About 20 firefighters stand armed with equipment like torches, rakes and axes. They’re keeping an eye downhill on the vegetation as a few men burn vegetation, resulting in a cloud of smoke rising into a sea of gray. 

Chris Uniack is on the line and works with Grayback Forestry in White City. He says as that part of the fire line, firefighters are burning vegetation like young trees and bushes.  

“Rather than let the fire push and hit our line hard, we’re taking the opportunity before the rain comes to burn some of the excess fuels,” he says. “That way we have a solid black edge.” 

He says a wildfire could spread further on the property if they don’t burn the vegetation.

“It’ll build up more intensity and throw up more embers,” he adds. “When the main fire does come out of there, it’ll hit the area that we treated and it’ll slow down.”

A wildfire ember can travel more than a mile. So several firefighters occasionally climb up to a nearby green area behind the fire line to make sure fires don’t start there, Uniack says. 

If someone on the line is hurt, a utility vehicle with medics from Roseburg is on its way to help. Travis Doggett of the Rapid Extrication Module Support (REMS) team says a lot of injuries happen at the clean up stage of the fire fighting. He says his four-member team includes two medics. 

“We’re there to get people off the line and to definitive care, that being a hospital,” he says. 

Doggett says the REM team responds to injuries that range from a bee sting to a tree falling on a firefighter, as well as symptoms like chest pains and shortness of breath. 

“They get tired and mistakes happen,” he says. 

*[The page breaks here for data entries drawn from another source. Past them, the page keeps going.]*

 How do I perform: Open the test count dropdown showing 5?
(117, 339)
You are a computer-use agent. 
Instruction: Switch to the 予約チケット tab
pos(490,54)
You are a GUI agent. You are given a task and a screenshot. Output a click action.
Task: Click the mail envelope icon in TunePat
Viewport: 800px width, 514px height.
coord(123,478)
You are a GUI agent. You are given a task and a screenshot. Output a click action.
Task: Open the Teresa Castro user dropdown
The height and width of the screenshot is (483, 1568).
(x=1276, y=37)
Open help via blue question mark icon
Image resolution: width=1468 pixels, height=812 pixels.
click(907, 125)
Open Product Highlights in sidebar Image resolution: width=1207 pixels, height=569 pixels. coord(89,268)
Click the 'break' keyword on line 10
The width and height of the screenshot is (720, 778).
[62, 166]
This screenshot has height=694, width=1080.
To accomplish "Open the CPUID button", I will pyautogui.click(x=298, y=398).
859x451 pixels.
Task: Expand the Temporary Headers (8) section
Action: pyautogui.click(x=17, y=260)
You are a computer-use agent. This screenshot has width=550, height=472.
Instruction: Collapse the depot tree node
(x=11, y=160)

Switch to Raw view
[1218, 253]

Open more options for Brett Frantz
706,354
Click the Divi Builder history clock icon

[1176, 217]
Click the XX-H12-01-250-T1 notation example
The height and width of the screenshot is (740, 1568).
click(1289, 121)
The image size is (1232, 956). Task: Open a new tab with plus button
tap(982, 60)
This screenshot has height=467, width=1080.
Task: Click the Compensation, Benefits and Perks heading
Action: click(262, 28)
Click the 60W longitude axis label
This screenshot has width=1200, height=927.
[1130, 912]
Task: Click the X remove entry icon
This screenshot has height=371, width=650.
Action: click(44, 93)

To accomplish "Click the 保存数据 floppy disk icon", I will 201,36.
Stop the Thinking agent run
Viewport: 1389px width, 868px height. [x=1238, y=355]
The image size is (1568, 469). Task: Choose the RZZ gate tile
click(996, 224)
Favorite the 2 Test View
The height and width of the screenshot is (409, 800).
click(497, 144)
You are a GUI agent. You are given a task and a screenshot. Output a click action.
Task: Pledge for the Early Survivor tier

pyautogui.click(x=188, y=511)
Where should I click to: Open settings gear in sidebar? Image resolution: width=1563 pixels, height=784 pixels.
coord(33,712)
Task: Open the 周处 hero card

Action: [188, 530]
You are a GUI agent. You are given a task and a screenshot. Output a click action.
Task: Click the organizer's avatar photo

The REMS team has a four-seat utility vehicle that can handle the rugged terrain of a fire line. The UTV has rope bags, carabiners and other equipment that help the team secure an injured firefighter and pull them to the vehicle, he says. On the UTV’s bed, there’s a chair for a medic to sit in while the injured firefighter lays on a gurney. 

“At that point, we can package them up and transport them with a caregiver in the back to provide aid,” he says. 

On Sept. 18, Holiday Farm Fire communications team reports that a tree faller was injured by a falling limb and was taken to the hospital with non-life threatening injuries. 

Wildland firefighting is filled with life-threatening injuries from smoke-inhalation injuries to burnovers and entrapment. According to the Centers for Disease Control and the National Institute for Occupational Safety and Health, more than 400 wildland firefighters have died on the job from 2000 to 2019. And in 2019, there were nine fatalities and 73 injuries, according to the Wildland Fire Lessons Learned Center

So hopefully for Oregon’s wildland firefighters, Carver’s Baby Yoda protects them with The Force.